Schwabbel-Big-Brother

thebiggestloser
obs

Der Traum vom Normalgewicht im Albtraum des Begaff-Fernsehens.

THE BIGGEST LOSER (PRO SIEBEN, Donnerstag, 20.15 Uhr)
Foto: obs
Natürlich wurde im Vorfeld wieder jemand gefunden, der "Skandal" brüllte. Im Fall von "The Biggest Loser" war es die Hamburger Bürgerschaftsabgeordnete Kersten Artus (Die Linke), die zum Boykott der neuen Daily Soap auf Pro Sieben aufrief.

"Schauen sie sich diese Sendung nicht an, dann bleiben sie gesünder", behauptete die hauptberufliche Redakteurin einer Programmzeitschrift und Konzernbetriebsratsvorsitzende der Bauer Verlagsgruppe. Die Hamburger Morgenpost, wo ihr Mann Betriebsratsvorsitzender ist, druckte diesen Aufruf gleich auf der Titelseite. Ihre Begründung: "Die Pro-Sieben-Abnehm-Show "The Biggest Loser" würde "neue Illusionen" wecken, "seinen Körper nach Belieben formen zu können, wenn man Diät hält und Sport treibt. Diäten machen aber weder schlank noch kann man damit gesund abnehmen."

[Einträge zu Text und Elementposition]

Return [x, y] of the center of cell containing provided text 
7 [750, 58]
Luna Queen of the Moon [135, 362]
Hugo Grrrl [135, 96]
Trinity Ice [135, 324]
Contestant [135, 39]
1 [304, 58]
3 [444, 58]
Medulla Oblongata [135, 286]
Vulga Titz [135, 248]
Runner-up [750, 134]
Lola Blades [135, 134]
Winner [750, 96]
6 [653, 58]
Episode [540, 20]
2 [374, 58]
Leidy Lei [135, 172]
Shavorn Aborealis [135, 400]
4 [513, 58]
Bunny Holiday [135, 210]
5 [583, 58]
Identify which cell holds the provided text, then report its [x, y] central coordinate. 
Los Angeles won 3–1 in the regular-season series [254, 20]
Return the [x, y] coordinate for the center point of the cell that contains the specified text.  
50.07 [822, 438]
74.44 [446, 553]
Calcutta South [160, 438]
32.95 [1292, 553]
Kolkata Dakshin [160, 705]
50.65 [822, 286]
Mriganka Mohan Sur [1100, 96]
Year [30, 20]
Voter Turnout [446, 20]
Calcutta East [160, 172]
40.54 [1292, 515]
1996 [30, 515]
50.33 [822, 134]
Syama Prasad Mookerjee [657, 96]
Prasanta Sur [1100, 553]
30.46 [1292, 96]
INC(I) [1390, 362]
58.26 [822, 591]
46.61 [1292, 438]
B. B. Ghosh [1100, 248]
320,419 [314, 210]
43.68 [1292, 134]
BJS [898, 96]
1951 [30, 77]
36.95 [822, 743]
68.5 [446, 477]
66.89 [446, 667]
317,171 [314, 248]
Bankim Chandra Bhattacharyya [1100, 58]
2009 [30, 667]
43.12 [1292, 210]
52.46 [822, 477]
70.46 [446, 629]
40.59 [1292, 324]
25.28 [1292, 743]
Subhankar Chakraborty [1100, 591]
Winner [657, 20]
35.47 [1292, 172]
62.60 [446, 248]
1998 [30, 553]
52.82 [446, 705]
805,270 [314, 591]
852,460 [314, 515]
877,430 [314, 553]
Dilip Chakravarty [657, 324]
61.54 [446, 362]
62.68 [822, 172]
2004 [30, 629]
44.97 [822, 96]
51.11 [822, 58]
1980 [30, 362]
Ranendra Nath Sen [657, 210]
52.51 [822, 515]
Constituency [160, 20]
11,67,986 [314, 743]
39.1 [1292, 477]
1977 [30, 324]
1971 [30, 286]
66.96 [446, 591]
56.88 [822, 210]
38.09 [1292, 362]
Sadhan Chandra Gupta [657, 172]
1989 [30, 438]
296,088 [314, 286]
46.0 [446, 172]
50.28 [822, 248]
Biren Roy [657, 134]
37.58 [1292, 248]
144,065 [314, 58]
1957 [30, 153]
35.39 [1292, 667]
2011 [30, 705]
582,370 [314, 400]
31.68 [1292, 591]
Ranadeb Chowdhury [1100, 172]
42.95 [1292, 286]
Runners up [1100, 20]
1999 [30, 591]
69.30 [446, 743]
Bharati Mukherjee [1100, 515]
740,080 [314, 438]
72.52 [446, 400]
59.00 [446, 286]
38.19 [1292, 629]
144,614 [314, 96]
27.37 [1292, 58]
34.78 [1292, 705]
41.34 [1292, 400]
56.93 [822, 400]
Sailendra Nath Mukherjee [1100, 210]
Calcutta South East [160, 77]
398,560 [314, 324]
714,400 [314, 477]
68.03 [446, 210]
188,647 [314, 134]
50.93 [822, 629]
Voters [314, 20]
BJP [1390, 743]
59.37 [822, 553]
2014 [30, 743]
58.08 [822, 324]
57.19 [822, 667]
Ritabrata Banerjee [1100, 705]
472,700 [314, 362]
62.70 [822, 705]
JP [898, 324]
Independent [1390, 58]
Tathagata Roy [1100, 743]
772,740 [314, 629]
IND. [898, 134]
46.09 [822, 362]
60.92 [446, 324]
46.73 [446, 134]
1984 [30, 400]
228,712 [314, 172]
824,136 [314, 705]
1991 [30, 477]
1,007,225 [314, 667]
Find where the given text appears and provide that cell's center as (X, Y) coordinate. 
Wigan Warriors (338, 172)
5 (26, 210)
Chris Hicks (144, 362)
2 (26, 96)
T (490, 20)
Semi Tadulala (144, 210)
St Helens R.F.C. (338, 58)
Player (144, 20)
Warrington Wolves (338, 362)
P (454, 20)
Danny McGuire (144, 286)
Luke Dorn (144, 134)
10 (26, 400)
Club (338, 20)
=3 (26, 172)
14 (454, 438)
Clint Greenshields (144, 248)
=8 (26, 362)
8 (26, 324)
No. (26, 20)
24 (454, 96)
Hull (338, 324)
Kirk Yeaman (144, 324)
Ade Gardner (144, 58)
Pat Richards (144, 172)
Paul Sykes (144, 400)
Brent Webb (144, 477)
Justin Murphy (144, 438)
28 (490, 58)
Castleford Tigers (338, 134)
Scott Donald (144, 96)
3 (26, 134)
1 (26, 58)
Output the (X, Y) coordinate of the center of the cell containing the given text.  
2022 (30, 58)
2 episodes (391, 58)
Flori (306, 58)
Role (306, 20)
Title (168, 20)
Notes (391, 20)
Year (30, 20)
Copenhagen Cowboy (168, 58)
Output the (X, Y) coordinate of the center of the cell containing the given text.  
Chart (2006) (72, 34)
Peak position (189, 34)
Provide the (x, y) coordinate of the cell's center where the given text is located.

ARBEITSAUFTRÄGE:
#1 Beantworten Sie die folgenden Fragen zum Text über die Abnehmshow:
(a) Auf welchem Sender und um welche Uhrzeit läuft „The Biggest Loser“ am Donnerstag?
(b) Welcher Partei gehört die Hamburger Bürgerschaftsabgeordnete Kersten Artus an?
(c) Welche Zeitung druckte ihren Aufruf auf der Titelseite?
#2 Führen Sie den Text über die Abnehmshow nach seinem letzten Satz weiter.

ERWARTETE ERGEBNISSE:
#1
(a) Auf Pro Sieben um 20.15 Uhr.
(b) Der Partei Die Linke.
(c) Die Hamburger Morgenpost.

#2
Blöd nur, dass sich die meinungsstarke Kollegin nicht die Mühe machte, die verfügbare Presse-DVD im Vorfeld anzusehen. Denn um Diäten oder Essensverweigerung geht es in dieser Sendung gar nicht. Es wurde gezeigt, wie 14 Menschen mit teilweise krankhafter Adipositas ihre Lebensgewohnheiten ändern, um gesund zu werden. Die Methoden entsprachen den gegenwärtigen wissenschaftlichen Erkenntnissen über gesundes Abnehmen. Es ging den Teilnehmern nicht um Modelmaße, sondern darum, wieder ein normales Leben führen zu können, wieder Treppen steigen zu können, in Flugzeugsitze zu passen oder im normalen Jeansshop einzukaufen.
Natürlich ist es wieder eine dieser Sendungen, wo dem Zuschauer demonstriert wird, wie gut er es doch hat. Für wirtschaftliches Elend ist der Zwegat zuständig, gruseliges Interieur gibt es bei Tine Wittler zu bestaunen, krawallige Blagen bei der Super Nanny und Kati Witt motiviert nun Fette, die aufgrund ihres Übergewichtes leiden. Auf allen Kanälen werden Menschen vorgeführt und es wird Wirklichkeit inszeniert. Aber so ist zeitgenössisches Fernsehen.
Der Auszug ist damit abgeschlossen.